Lavazza, le leader italien du café, est partenaire officiel du tournoi de Wimbledon. Depuis trois ans, il est même le seul sponsor alimentaire à être présent sur les quatre tournois du Grand Chelem. La collaboration doit se poursuivre au moins jusqu’en 2019.

Pendant toute la durée du tournoi de Wimbledon, les 100 baristas de la marque italienne serviront 500'000 cafés aux fans de tennis, sur 60 points de vente répartis sur le site. L’un des stands est positionné le long de la célèbre queue formée par les spectateurs qui patientent parfois plus de douze heures et sur des kilomètres. Pour eux, le café est gratuit.

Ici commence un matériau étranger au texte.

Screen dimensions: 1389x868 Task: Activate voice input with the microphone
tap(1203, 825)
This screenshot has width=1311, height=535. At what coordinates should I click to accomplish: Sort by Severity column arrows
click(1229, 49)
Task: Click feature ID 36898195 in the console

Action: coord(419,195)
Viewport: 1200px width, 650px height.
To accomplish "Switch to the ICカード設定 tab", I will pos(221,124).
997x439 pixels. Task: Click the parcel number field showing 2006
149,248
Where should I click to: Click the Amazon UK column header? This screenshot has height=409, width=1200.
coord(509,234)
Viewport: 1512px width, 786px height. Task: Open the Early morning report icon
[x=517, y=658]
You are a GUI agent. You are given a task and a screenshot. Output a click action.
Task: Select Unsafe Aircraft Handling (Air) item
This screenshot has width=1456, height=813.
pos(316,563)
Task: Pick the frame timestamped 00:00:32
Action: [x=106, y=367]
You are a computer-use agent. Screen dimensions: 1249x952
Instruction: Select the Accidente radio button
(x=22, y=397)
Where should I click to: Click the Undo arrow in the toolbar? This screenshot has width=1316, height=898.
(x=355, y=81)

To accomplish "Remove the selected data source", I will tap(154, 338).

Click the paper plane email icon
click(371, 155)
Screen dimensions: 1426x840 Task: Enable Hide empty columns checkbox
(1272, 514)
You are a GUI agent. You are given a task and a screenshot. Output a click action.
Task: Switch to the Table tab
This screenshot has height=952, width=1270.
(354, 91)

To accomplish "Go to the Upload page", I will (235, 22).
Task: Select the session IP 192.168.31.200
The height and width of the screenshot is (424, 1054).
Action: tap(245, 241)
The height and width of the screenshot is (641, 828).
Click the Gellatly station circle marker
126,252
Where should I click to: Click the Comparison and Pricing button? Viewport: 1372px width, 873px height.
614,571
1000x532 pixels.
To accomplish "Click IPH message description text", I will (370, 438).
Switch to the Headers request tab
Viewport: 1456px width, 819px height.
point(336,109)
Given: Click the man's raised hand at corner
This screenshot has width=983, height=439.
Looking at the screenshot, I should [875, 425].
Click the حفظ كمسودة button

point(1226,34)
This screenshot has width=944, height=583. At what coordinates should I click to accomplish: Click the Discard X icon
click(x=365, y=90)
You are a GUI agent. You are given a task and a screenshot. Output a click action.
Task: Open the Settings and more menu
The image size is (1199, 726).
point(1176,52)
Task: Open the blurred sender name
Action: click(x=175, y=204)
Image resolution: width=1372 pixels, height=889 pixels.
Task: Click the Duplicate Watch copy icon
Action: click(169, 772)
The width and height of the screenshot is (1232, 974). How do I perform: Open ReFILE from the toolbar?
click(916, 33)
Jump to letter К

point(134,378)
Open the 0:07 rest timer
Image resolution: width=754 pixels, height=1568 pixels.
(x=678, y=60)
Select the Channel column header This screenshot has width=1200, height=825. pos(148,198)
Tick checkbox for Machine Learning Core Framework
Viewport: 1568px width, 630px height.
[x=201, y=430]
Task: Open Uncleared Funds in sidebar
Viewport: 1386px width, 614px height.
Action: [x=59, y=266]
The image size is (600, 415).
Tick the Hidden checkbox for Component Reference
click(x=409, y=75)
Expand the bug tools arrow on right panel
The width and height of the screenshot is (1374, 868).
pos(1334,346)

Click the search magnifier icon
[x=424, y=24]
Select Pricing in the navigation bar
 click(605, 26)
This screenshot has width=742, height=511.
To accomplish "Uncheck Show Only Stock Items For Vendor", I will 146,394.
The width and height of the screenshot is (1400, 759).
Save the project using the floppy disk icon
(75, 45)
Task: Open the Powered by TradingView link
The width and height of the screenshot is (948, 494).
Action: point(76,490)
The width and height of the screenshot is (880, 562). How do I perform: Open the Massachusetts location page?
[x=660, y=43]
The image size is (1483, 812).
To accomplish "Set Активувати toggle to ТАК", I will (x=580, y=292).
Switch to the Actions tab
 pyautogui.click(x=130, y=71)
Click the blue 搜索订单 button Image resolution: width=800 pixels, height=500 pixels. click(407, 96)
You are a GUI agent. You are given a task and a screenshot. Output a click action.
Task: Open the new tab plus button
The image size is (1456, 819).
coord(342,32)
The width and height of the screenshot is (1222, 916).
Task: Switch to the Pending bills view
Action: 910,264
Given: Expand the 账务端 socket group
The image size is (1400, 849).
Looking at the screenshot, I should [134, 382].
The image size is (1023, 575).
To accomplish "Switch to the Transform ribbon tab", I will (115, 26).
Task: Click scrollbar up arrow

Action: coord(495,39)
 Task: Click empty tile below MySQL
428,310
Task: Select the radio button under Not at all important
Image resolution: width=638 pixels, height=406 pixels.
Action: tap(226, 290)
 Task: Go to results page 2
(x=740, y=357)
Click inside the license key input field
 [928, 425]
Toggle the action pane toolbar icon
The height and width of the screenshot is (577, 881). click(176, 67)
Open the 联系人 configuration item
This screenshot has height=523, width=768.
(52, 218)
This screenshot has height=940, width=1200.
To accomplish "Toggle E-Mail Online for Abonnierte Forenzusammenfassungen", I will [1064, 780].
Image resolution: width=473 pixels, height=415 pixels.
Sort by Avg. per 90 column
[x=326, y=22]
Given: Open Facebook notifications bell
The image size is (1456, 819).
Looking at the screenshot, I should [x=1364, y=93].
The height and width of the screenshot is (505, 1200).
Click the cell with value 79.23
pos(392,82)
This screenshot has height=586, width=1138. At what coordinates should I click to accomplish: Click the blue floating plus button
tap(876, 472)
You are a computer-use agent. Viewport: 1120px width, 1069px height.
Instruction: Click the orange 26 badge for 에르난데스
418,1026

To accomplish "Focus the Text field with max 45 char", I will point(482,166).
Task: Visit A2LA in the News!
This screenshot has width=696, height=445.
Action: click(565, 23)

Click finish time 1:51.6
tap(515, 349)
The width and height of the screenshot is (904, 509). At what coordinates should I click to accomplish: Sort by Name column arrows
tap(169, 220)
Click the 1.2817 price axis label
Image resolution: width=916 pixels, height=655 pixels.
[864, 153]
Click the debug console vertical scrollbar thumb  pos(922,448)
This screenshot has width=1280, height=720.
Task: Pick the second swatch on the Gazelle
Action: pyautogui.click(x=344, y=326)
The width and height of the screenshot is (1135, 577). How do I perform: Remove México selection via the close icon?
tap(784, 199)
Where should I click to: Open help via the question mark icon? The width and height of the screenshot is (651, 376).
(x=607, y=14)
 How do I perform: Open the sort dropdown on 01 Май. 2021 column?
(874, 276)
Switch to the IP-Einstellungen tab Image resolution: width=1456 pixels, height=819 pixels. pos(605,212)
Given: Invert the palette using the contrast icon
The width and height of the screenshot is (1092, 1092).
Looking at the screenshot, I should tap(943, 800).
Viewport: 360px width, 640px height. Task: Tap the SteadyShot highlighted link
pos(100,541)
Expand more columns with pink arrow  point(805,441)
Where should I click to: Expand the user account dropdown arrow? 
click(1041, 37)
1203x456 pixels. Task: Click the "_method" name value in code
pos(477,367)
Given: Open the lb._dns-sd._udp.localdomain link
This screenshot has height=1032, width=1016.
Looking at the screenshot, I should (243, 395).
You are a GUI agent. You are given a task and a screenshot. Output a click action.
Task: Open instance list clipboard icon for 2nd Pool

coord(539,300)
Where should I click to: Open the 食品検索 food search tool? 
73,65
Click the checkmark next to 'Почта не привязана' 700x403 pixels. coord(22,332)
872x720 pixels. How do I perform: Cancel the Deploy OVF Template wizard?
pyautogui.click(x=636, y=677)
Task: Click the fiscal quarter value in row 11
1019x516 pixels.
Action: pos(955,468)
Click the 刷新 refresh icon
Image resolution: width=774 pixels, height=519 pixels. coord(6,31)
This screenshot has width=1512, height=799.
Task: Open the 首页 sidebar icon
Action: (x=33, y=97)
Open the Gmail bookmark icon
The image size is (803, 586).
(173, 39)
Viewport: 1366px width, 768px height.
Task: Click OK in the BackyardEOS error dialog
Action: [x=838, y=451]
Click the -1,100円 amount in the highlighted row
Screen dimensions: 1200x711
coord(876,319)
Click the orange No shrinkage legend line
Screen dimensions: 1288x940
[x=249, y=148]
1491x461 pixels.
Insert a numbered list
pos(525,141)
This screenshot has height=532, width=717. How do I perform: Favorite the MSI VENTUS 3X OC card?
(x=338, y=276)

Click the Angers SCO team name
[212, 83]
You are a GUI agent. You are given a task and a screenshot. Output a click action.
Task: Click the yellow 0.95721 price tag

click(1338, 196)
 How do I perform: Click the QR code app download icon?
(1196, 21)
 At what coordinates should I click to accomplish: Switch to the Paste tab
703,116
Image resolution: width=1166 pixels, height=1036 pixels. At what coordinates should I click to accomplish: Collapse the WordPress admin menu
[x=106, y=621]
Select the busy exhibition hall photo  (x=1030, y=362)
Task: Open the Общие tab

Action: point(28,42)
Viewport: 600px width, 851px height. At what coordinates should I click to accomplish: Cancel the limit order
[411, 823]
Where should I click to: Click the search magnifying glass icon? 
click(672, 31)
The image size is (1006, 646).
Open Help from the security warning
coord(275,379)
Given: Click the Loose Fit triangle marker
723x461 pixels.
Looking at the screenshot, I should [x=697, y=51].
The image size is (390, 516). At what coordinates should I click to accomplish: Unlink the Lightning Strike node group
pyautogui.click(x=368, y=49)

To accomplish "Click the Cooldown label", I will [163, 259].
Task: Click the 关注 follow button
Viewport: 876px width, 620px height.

Andre Agassi est, pour sa part, l’ambassadeur de la marque. «Son nom est pour toujours lié à celui de Wimbledon, où il a remporté son premier titre du Grand Chelem, note Marco Lavazza, le vice-président de la marque. C’est une fierté de l’avoir à nos côtés.»

Sur Roger Federer

Quand et comment Roger Federer devrait-il faire ses adieux?

À mon sens, il a mérité de faire comme il la sent. Ce qu’il a réalisé est unique. J’aurais envie de lui dire qu’en continuant à jouer, il loupe des choses chouettes, du temps en famille… Mais en même temps, je comprends bien qu’il ait envie de continuer à écrire l’histoire.

Après une carrière entière chez Nike, vous aviez joué votre dernière saison en Adidas. Federer vient de faire un changement similaire en passant chez Uniqlo. Va-t-il le regretter?

Pour lui, je ne peux pas dire. Je ne sais pas à quel point sa relation à Nike ou à Phil Knight (ndlr: fondateur et président de la marque) était personnelle. Pour ma part, c’est à vrai dire un de mes plus grands regrets: c’était dommage de ne pas faire mes adieux aux côtés de cette marque avec qui j’avais été associé toute ma carrière. Après ma retraite, j’ai rediscuté avec Phil Knight, qui avait aussi des regrets, et je suis revenu au bercail.

Qui va gagner Wimbledon 2018?

Je viens de Las Vegas, une ville où l’on croit aux probabilités: je vais dire Fed.

En dates

1970
Naissance d’Andre Kirk Agassi le 29 avril à Las Vegas, Nevada. Son père, Mike, ancien boxeur olympique iranien, émigré aux États-Unis en 1952, se passionne pour le tennis et l’enseigne à tous ses enfants. Il astreint rapidement Andre, qui marque le plus d’aptitudes, à un régime d’entraînement drastique. Il dira plus tard n’avoir jamais voulu de ce destin et avoir souffert de la «tyrannie» de son père.

1983
A 13 ans, son père l’envoie à l’académie de tennis de l’ancien marine Nick Bollettieri, en Floride. Andre abandonnera sa scolarité deux ans plus tard.

1986
Passe professionnel quelques semaines avant son 16e anniversaire. Remporte son premier titre l’année suivante et signe un contrat chez Nike. Ses tenues flamboyantes deviendront une marque de fabrique.

1992
Après trois finales perdues, remporte sur le tard son premier titre en Grand Chelem à Wimbledon et casse son image d’espoir jamais confirmé.

1997
Mariage avec l’actrice Brooke Shields. Une union brève et malheureuse. Chute à la 141e place mondiale.

1999
Conte de fées parisien: alors qu’ils viennent tous deux de remporter Roland-Garros, se lie avec la championne allemande Steffi Graf. Ils se marieront deux ans plus tard et auront un fils, Jaden Gil (2001), et une fille, Jaz Elle (2003).

2003
Redevient à 33 ans numéro un mondial, le plus âgé de l’histoire. (Record battu depuis par Federer.)

2006
Met un terme à sa carrière à l’US Open, à 36 ans. Il est à ce jour le seul joueur à avoir remporté les quatre tournois du Grand Chelem, la Coupe Davis, les Jeux olympiques et le Masters de fin d’année.

2009
Publie «Open», une autobiographie démolissant son propre mythe. Il y raconte notamment avoir porté des postiches lors de grands matches pour maintenir son image de rebelle hirsute, mais surtout avoir détesté jouer au point de sombrer dans la dépression et la drogue.